WINNEBAGO, Neb. | Winnebago Tribal Chairman Frank White has announced the tribe's opposition to the participation of the Dakota County Sheriff's Office in a federal immigration enforcement program.
White has joined others in voicing reservations about the county's participation in the federal 287(g) program, which will deputize jailers to enforce U.S. immigration laws, because they believe it could lead to increased racial profiling, including against Native Americans.
"Implementation of the Section 287(g) program in this community is unnecessary and has the potential to victimize people of color, damage the fragile public trust between the Tribe/tribal members and your agency, and erode the safety and security of all those who live in or travel to Dakota County," White wrote in a letter submitted to Sheriff Chris Kleinberg last week.
Kleinberg, reached by phone Tuesday evening, said he had yet to see White's letter. But he said he believes statistics on racial profiling for the county, collected by the state of Nebraska each year, speak for themselves.
"The facts show that that's not true," he said. "That's just something that's a talking point that's constantly put out there."
White said the rate of incarceration for American Indians is seven times greater than the rate for Caucasians, which he attributes in part to existing racial profiling.
"Winnebago Tribal members report that they routinely face racial profiling by law enforcement in Dakota County and other parts of the State," he wrote.

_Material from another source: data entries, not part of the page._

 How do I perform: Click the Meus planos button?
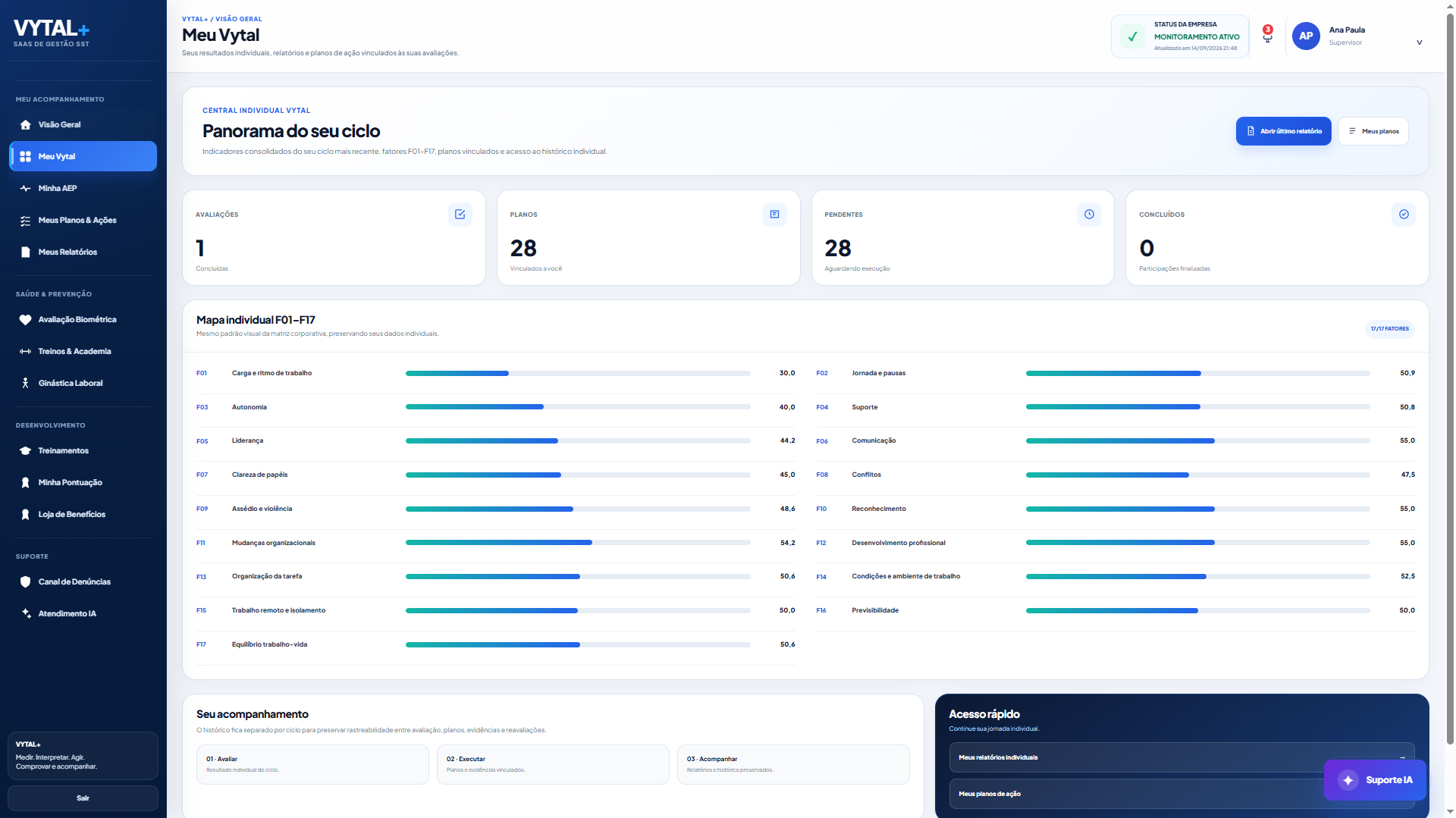(1373, 131)
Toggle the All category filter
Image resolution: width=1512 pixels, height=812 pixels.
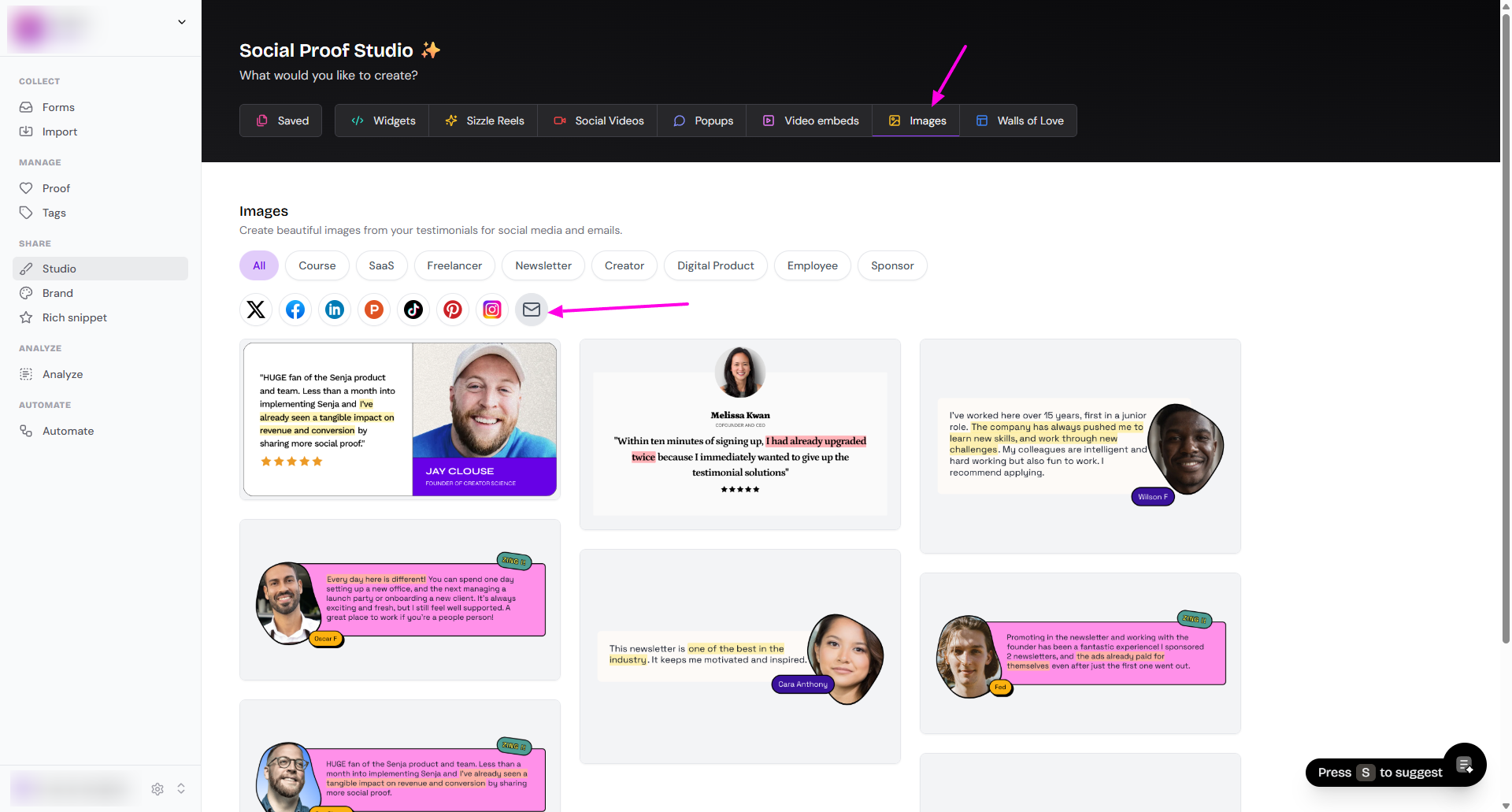pyautogui.click(x=259, y=265)
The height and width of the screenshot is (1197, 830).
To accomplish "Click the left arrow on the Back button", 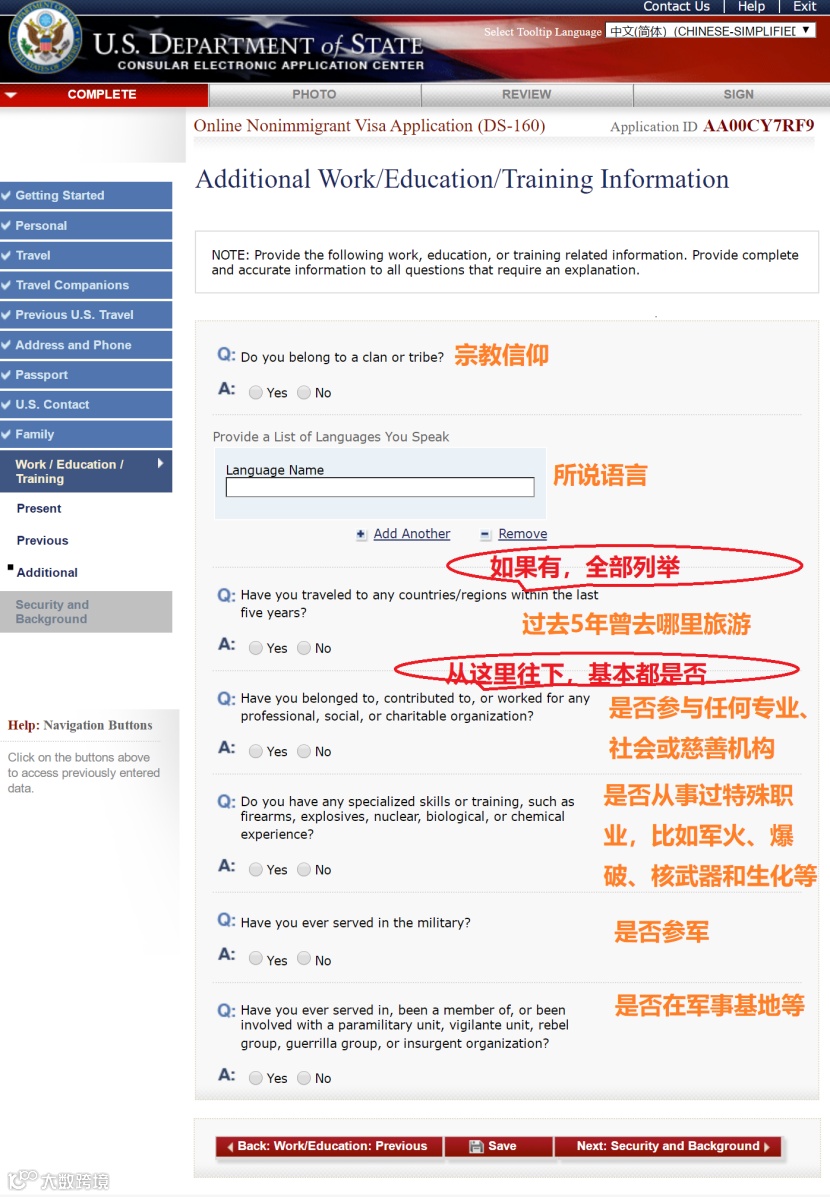I will (x=230, y=1147).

White said the Section 287(g) program targets immigrants from Spanish-speaking countries, and that those populations "bear an obvious physical resemblance to American Indians."
He added that some jurisdictions have terminated their programs because they are too expensive and funnel resources away from protecting the public and combating major crimes.
Kleinberg said there should not be an additional cost to his agency, and he believes the result will save taxpayer dollars as some inmates as transferred out of the jail.
"We're flat broke in Dakota County," he said. "If there's any extra cost at all, there's no way I can do this."
The Dakota County Sheriff's Office was the first agency in Nebraska to apply for the federal program, which authorizes U.S. Immigration and Customs Enforcement, or ICE, to enter into agreements with state and local law enforcement agencies to allow officers to perform immigration law enforcement functions after the officers complete specialized training.
Dakota County officially entered into an agreement in late January with the government and is preparing to send jailers to training later this year, Kleinberg said. The federal government covers the cost of training.
According to the ICE website, there are existing 287(g) agreements with 75 law enforcement agencies in 20 states. The Dakota County Sheriff's Office is the first Nebraska agency to participate in the program. At the moment there are no other participating agencies in Nebraska, Iowa, or South Dakota.
Many Winnebago tribal members live in Dakota County and the tribe's reservation is located in neighboring Thurston County.
Dakota County's move also has been opposed by civil rights organizations including the American Civil Liberties Union of Nebraska, Justice for our Neighbors - Nebraska, Nebraska Appleseed and local Latino advocacy agency Unity in Action, which last month submitted 600 signatures in opposition to the sheriff office's involvement.